Wednesday, January 15, 2014

A dose of dignity

The loss of control over so many aspects of our lives can be daunting as we age.  What seemed unlimited, like time and energy, begins to ebb away, and our bodies don’t always preform like we want.  Something that used to be so simple, now takes effort and at times causes discomfort.  The idea of running errands or fixing a meal can feel like an insurmountable task. 

It is no wonder that as we near the end of our lives, this loss of strength and energy to do daily things, ultimately affects our very interest in these tasks, leaving us often homebound and isolated.  To survive, we must rely on others to begin to fill in the gaps.  One by one roles and autonomy are stripped away. 

As if this weren’t hard enough, much of our identity is based on objective things like what job we have, or what tasks we perform.  Over a lifetime these roles solidify, becoming like a second skin.  This important sense of self, amidst our environment is a compass really, helping to direct our lives. To lose that can feel like being dropped in a foreign land with an illegible map.

The point of this isn’t meant to be bleak, but to first and foremost inspire compassion for those who are struggling with end of life issues around loss of control and identity, and secondly to offer a way to help.

There is a tool we use in hospice that is meant to directly counteract the downward depressive slide that comes from the loss of sense of self.  Officially it is known as dignity therapy, and it has been shown in research studies to increase dignity, sense of purpose, sense of meaning and will to live. It has also been shown to decrease suffering and depression. 
 
At its core, dignity therapy really is looking back at life in a narrative way.  It gives people the ability to tell their story through directed questioning.  When facing death, the time spent reflecting on the past allows a chance to reinterpret and reframe things.  In true dignity therapy, the narrative is recorded and transcribed through a series of encounters, creating a document to serve as a legacy that can be passed on and shared with whomever that patient wants.  The benefits then are two fold, the patient has a chance to look back at the important events of their life, which inherently adds meaning and dignity, but also creates something that will outlast themselves, thus easing the existential stress of non -existence.

Some examples of dignity therapy questions are, “What are the most important roles you have played in life?” “What are your most important accomplishments, and what do you feel most proud of?”, or “What have you learned about life that you would want to pass along to others?”

Although dignity therapy is a formal therapy, there is a message here for us all; telling the story of our lives, especially near the end is healing.  As family and friends of people who might be nearing the end of life, we can be empowered to informally do dignity therapy.  Our job is simple; show up, ask questions, and of course, listen. 

Giving Up

When we live in a performance driven, achievement rewarded, and success valued society, it only makes sense that endurance would be applauded.  Those are the stories we like to retell; the odds were against him but he never gave up. She could have walked away, but she hung in there and overcame adversity.

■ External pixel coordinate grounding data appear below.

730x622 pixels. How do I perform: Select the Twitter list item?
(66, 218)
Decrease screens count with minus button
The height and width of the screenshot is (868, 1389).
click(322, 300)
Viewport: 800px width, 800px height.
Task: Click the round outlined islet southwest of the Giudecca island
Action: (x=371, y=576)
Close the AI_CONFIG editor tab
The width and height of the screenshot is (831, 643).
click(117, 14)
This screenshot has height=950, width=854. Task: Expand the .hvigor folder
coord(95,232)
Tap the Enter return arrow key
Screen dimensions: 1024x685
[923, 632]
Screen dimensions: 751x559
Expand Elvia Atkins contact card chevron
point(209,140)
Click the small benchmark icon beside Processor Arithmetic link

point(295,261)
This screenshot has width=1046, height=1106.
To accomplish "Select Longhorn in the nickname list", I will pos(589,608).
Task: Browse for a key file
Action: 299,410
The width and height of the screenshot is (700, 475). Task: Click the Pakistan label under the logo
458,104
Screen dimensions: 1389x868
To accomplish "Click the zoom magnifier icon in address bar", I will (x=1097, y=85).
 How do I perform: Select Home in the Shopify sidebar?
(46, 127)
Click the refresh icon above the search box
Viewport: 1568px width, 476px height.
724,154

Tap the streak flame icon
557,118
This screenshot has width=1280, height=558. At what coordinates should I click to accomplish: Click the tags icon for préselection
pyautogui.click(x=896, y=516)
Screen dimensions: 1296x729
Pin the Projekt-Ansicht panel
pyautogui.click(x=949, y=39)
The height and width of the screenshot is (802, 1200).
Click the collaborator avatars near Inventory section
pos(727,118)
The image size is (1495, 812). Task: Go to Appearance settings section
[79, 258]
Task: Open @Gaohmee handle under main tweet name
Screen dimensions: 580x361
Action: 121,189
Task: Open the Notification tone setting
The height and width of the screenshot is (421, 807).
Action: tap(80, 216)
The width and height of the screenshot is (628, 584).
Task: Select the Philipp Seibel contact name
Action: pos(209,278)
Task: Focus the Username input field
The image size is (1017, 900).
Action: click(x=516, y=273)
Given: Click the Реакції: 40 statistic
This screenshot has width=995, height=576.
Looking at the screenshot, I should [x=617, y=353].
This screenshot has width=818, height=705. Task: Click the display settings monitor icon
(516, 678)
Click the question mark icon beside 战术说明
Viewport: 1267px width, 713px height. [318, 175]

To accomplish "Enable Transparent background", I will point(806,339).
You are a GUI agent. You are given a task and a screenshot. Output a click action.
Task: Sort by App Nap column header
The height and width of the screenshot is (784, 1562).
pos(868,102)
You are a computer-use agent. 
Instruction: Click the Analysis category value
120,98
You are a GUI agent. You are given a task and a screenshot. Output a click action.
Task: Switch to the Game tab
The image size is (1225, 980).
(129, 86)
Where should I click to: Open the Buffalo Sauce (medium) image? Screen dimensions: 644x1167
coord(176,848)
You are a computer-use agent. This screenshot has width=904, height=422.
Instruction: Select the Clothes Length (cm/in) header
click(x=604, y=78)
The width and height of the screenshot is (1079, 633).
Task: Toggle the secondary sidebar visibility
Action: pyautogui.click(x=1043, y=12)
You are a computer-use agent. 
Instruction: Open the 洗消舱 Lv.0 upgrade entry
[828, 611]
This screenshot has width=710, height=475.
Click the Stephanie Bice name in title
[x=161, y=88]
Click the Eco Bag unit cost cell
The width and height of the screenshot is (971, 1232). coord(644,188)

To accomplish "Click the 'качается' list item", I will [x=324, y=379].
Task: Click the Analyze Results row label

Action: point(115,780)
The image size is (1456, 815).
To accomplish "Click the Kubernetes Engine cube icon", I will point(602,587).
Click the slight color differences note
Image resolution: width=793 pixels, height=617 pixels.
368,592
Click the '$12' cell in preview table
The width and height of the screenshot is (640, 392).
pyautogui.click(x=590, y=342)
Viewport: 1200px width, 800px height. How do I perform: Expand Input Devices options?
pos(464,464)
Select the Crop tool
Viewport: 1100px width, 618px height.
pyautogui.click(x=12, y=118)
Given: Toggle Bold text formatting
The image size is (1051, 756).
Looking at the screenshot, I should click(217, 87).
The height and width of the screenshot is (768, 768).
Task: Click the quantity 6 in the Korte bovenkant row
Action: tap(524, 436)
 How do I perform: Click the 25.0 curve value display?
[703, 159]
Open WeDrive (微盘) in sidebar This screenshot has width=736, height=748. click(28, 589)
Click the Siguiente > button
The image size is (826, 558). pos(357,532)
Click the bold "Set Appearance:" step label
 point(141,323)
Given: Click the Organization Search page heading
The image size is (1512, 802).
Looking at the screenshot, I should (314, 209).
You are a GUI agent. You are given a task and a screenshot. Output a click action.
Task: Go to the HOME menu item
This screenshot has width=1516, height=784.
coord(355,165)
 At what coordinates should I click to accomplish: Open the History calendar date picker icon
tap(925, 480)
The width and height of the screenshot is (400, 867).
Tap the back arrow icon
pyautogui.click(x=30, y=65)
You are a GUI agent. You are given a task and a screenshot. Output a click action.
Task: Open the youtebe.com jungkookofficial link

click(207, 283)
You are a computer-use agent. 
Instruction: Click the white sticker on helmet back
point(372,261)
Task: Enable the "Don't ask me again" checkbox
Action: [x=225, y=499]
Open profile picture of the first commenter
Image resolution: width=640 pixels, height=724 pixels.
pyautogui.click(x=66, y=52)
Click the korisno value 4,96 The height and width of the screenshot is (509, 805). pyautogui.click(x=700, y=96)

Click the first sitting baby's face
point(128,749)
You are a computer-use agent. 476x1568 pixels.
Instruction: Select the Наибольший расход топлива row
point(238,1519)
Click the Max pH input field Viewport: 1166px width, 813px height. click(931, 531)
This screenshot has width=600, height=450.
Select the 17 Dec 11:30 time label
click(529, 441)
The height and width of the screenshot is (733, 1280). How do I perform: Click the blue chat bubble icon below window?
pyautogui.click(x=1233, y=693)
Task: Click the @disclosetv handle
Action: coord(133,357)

The antonym to enduring would be to give up. Giving up is an unpleasant word. It indicates a resignation to failure or surrender to something more powerful than us. Surrounding its meaning is the idea of abandonment, which frankly I think all of us dread.

These negative connotations associated with giving up are precisely why I cringe when I hear families and even health care workers use the term “giving up” in relation to end of life issues.

“We can’t just give up on Mom” an adult child will say outside of the ICU room of their ailing parent. The implications in such a statement are powerful, as it indicates a very black and white view of success. The line drawn with these words is that of life and death. Meaning life is the victory, no matter how grave, debilitated, miserable, or full of suffering it is.  When this is the goal, not quality of time, but quantity of time, then it is easy to see how the language of giving up can be used for anything that doesn’t contribute to the potential of added days.

What if this view of life at all cost, however, is not what the patient hopes for? While culturally, we have a difficult time discussing these ideas with our friends and families, it is something I have the privilege of doing daily.  The common sentiment I run into is that what most hope for at the end of life is the best quality of time they can have.  They don’t want things done to them if it doesn’t add to better days.  They don’t want to suffer and linger in debilitated states. 

With this in mind, then, when a health crisis presents itself, especially in someone with a progressive disease, the idea of focusing on quality and comfort over death delaying therapies is not at all “giving up”.  Indeed, it is not a failure to honor someone’s wishes, and more crucially it is not a failure to die. If death is failure, I hate to tell you this; we are all going to be big failures one day.  Focusing on comfort is not passive, it’s not abandonment. Healthcare workers don’t just walk away, but instead are very aggressive in taking care of patients. The difference of course is the focus of care; symptoms over disease.

You could even argue that if a patient hopes for the least amount of suffering possible with an end stage disease, that by continually intervening in that diseases natural progression, that this is the true giving up, by way of giving up on the patient’s own wishes and desires.


It all comes back to the definition of success. Let’s be sure we know what the hopes are before we speak of giving up.